**Provided text:**

▽

In the case of the PDP governorship candidate in Lagos State,
Mr. Jimi Agbaje, the last general elections turned him into a
debtor. While addressing PDP members at the party’s secretariat
on March 1, 2016, the governorship candidate insisted that he
won the election even though he challenged the victory of
Governor Akinwunmi Ambode of the APC up to the Supreme
Court and lost.

Agbaje said, “Some members were annoyed because the monies
meant for the elections (which were allocated to the Lagos
chapter of the PDP by the national leadership of the party) were
not given to them to prosecute the last polls. I am angry too
because the PDP won the last election in the state but was
denied victory. I finish election, na gbese I carry for head .”
In Abia State, the governorship candidate of the All Progressives
Grand Alliance in Abia State, Dr. Alex Otti, also disagreed with the
Supreme Court that Governor Okezie Ikpeazu of the PDP won the
election in the state.

△

**Information provided:**
▽

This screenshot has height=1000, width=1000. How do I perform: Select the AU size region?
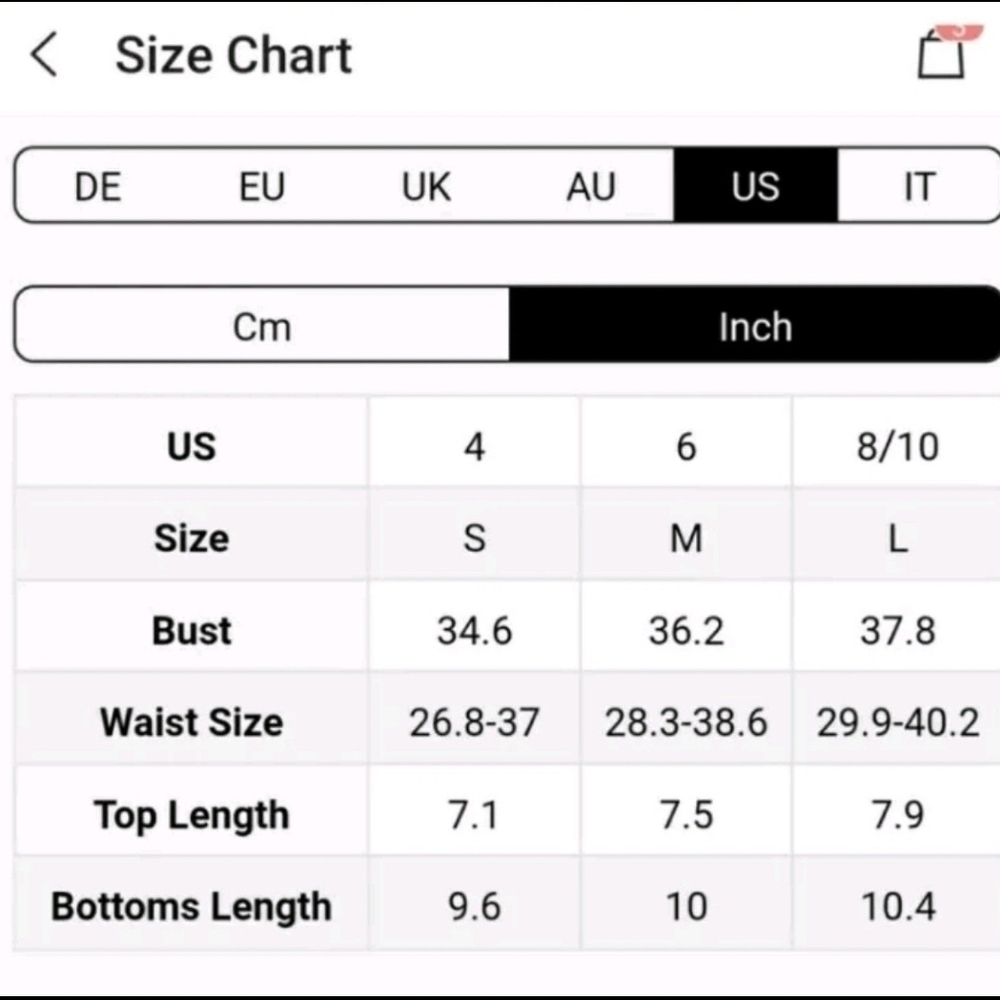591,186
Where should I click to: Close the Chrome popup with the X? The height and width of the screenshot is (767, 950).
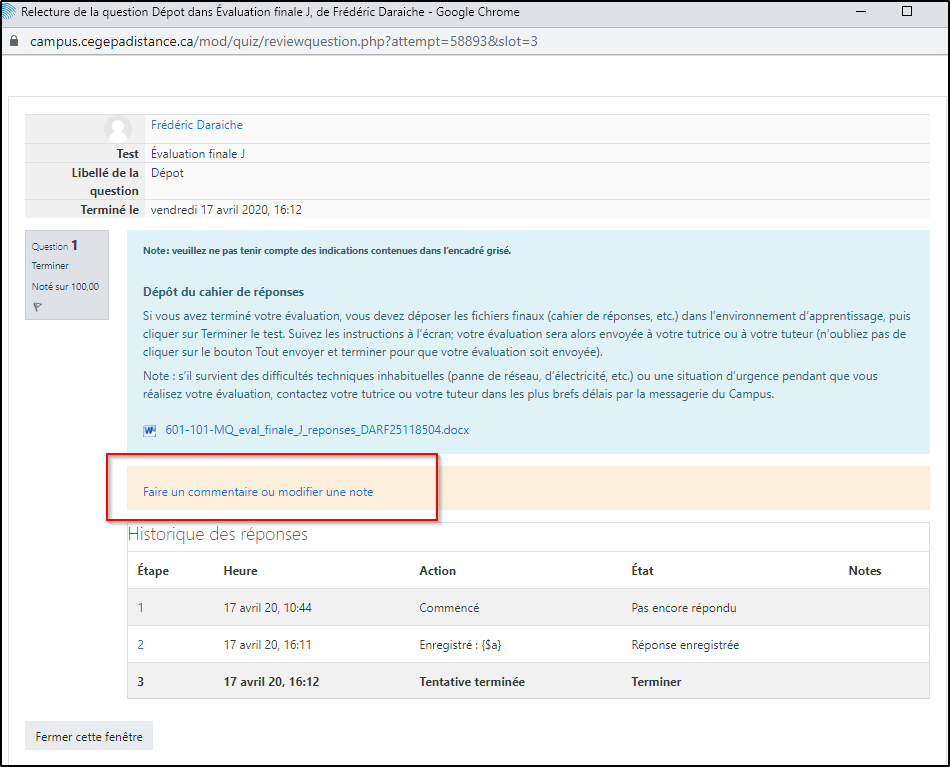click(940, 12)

△

**Set problem 1:** Name every person the passage about the disputed governorship elections mentions by name.
**Set problem 2:** Carry on the passage about the disputed governorship elections, starting after its final sentence.
The listing has no connection to the passage about the disputed governorship elections.

**Task result 1:** Mr. Jimi Agbaje, Governor Akinwunmi Ambode, Dr. Alex Otti, Governor Okezie Ikpeazu

**Task result 2:**
Otti, while speaking at a thanksgiving rally organised by the state
chapter of the APGA in Aba, Abia’s commercial hub, in February
noted that having accepted the Supreme Court judgment without
minding its flaws, he still wanted the governor to succeed for the
collective interest of Abia people. He however stated that he
wouldn’t congratulate Ikpeazu.

He said in parts, “To Dr. Okezie Ikpeazu, let me state
unequivocally that we have nothing against him as a person but
the system that imposed him against all democratic norms and
practices, which attached more value to his ambition than to the
lives of innocent Abians.

“While we have accepted the unpopular judgment that injures the
sensibilities of Abians, we cannot congratulate you as that would
amount to endorsement of criminality. So, rather than arrogantly
demanding for unjust and undeserved congratulatory message
from me and my party, the PDP should rather express remorse,
seek repentance, and be humble enough to seek for forgiveness
from God and Abians.”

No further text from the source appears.